U.S. Attorney's Office
District of Puerto Rico
W. Stephen Muldrow, United States Attorney
For Immediate Release
Monday, May 9, 2022

Former Police Officer Found Guilty of Stealing 125 Firearms From the Puerto Rico Police Shooting Range at Isla De Cabra

SAN JUAN, Puerto Rico – On May 6, 2022, following a ten-day bench trial, the Honorable Silvia Carreño-Coll found defendant José Padilla-Galarza guilty as charged in Counts 1, 2, 3, 5, and 6 of the superseding indictment, which included the following:

Conspiracy to interfere with commerce by robbery (Hobbs Act);

Carrying a firearm during and in relation to a crime of violence;

Stealing firearms;

Prohibited person in possession of a firearm; and

Interference with commerce by robbery (Hobbs Act).

According to court documents and evidence presented at trial, Padilla-Galarza, a former Puerto Rico Police Bureau (PRPB) officer, used to visit the PRPB Isla de Cabra Shooting Range to become familiar with the personnel, their shifts, and the layout of the facility. Padilla-Galarza, as mastermind, planned the heist for over a year. The robbery took place on October 26, 2010. The co-conspirators assaulted, subdued, and bound the duty police officers and stole the firearms stored in the vault to subsequently sell them for significant pecuniary gain and profit.
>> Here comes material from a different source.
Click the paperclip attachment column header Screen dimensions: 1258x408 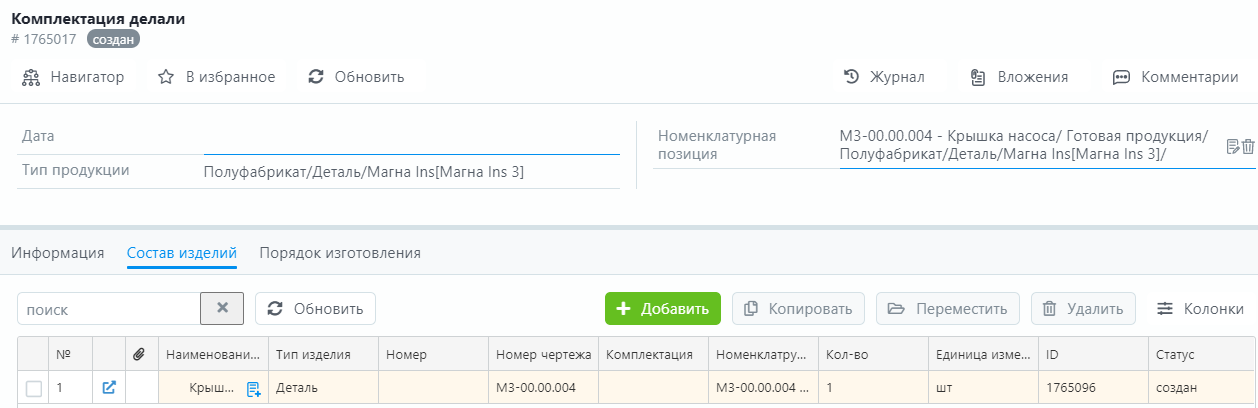click(x=140, y=355)
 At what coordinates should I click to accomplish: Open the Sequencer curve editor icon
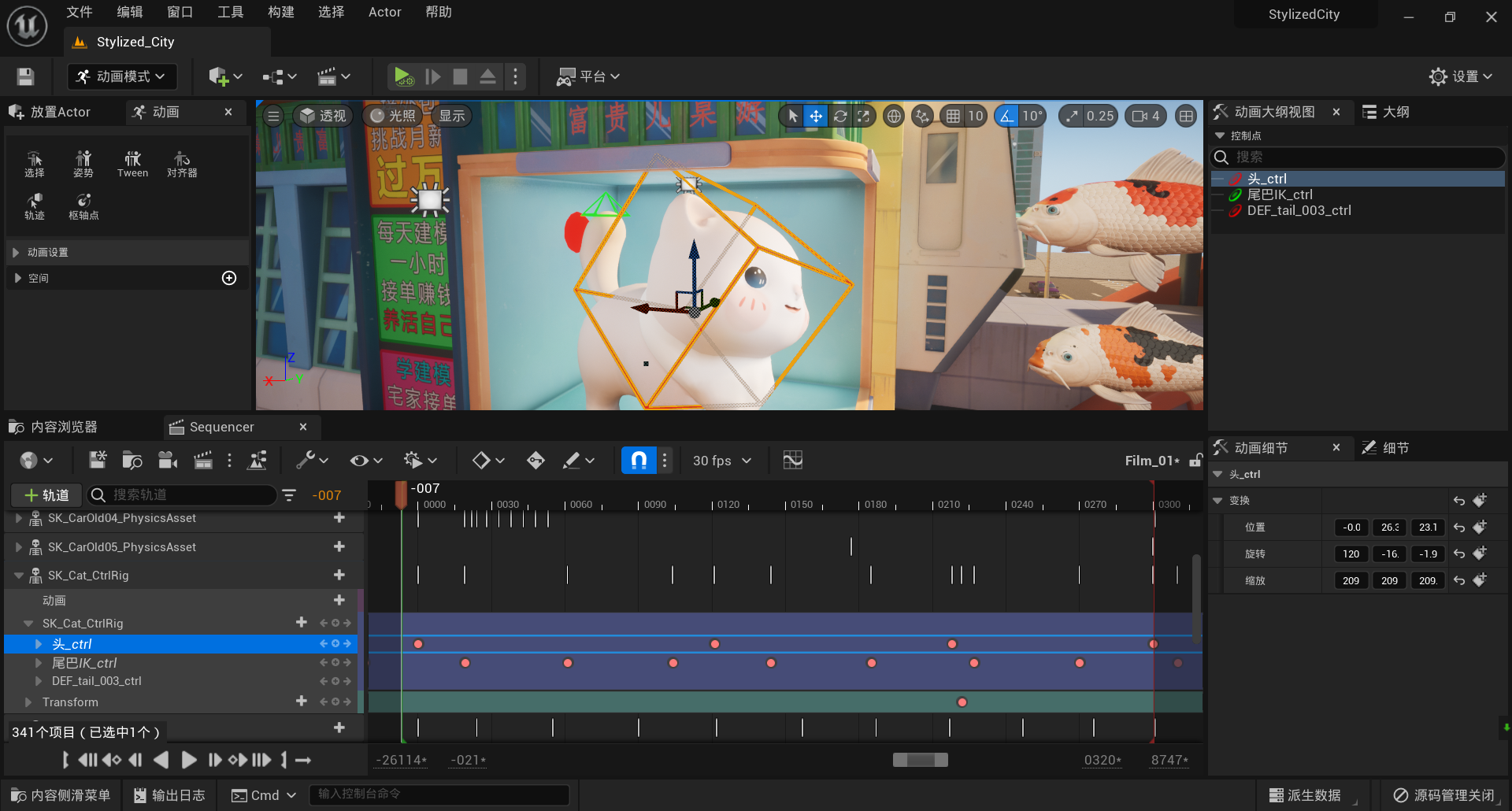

The co-conspirators used a white Ford Crown Victoria attached with decals of the PRPB to give it the appearance of an official PRPB patrol car. Members of the conspiracy dressed as PRPB police officers, some in regular police uniforms and others in tactical uniforms. The 125 firearms stolen included two pistols taken from duty officers, 40 AR-15 rifles, 24 shotguns, nine 9mm carbines, one MP3 rifle, and 49 pistols.

This was the biggest firearms robbery in the history of Puerto Rico.

Padilla-Galarza now faces terms of imprisonment of up to 20 years for the Hobbs Act violations, a minimum of 5 years for carrying a firearm in furtherance of a crime of violence (robbery), up to 10 years for stealing firearms, and up to 10 years for being a prohibited person in possession of a firearm.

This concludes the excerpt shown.